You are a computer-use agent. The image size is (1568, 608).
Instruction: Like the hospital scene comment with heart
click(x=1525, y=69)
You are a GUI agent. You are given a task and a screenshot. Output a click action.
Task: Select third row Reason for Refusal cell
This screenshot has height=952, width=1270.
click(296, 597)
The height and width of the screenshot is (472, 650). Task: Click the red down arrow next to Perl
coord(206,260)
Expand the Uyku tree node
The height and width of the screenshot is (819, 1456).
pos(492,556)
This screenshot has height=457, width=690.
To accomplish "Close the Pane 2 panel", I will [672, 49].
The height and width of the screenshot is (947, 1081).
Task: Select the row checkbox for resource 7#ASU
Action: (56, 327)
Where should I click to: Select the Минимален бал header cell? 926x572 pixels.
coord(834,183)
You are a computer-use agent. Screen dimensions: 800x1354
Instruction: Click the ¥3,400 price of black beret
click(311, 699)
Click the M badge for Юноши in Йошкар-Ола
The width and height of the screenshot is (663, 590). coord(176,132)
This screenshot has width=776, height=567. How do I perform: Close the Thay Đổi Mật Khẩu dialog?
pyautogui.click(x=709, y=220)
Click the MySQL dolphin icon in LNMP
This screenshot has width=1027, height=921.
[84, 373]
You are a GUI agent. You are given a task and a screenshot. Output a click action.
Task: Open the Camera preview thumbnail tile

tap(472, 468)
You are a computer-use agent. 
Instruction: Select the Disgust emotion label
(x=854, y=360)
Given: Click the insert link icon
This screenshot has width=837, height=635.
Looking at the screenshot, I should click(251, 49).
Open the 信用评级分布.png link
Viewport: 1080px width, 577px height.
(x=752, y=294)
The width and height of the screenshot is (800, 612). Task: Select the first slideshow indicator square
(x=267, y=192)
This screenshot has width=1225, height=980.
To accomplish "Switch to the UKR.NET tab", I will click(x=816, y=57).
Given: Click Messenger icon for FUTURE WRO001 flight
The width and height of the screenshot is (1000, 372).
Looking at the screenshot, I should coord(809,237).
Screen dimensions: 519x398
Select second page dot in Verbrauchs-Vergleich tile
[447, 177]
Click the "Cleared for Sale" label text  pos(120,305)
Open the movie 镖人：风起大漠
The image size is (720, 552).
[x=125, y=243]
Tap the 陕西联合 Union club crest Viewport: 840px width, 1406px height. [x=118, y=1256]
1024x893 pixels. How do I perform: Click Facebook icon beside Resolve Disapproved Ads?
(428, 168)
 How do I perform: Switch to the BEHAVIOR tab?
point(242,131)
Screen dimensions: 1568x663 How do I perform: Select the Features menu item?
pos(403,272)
___
**Objective**
Print again, without any change, everything from the line containing "Where should I" down to the line containing "tap(472, 468)", with both of those lines included.

**Full response**
Where should I click to: Select the Минимален бал header cell? 926x572 pixels.
coord(834,183)
You are a computer-use agent. Screen dimensions: 800x1354
Instruction: Click the ¥3,400 price of black beret
click(311, 699)
Click the M badge for Юноши in Йошкар-Ола
The width and height of the screenshot is (663, 590). coord(176,132)
This screenshot has width=776, height=567. How do I perform: Close the Thay Đổi Mật Khẩu dialog?
pyautogui.click(x=709, y=220)
Click the MySQL dolphin icon in LNMP
This screenshot has width=1027, height=921.
[84, 373]
You are a GUI agent. You are given a task and a screenshot. Output a click action.
Task: Open the Camera preview thumbnail tile

tap(472, 468)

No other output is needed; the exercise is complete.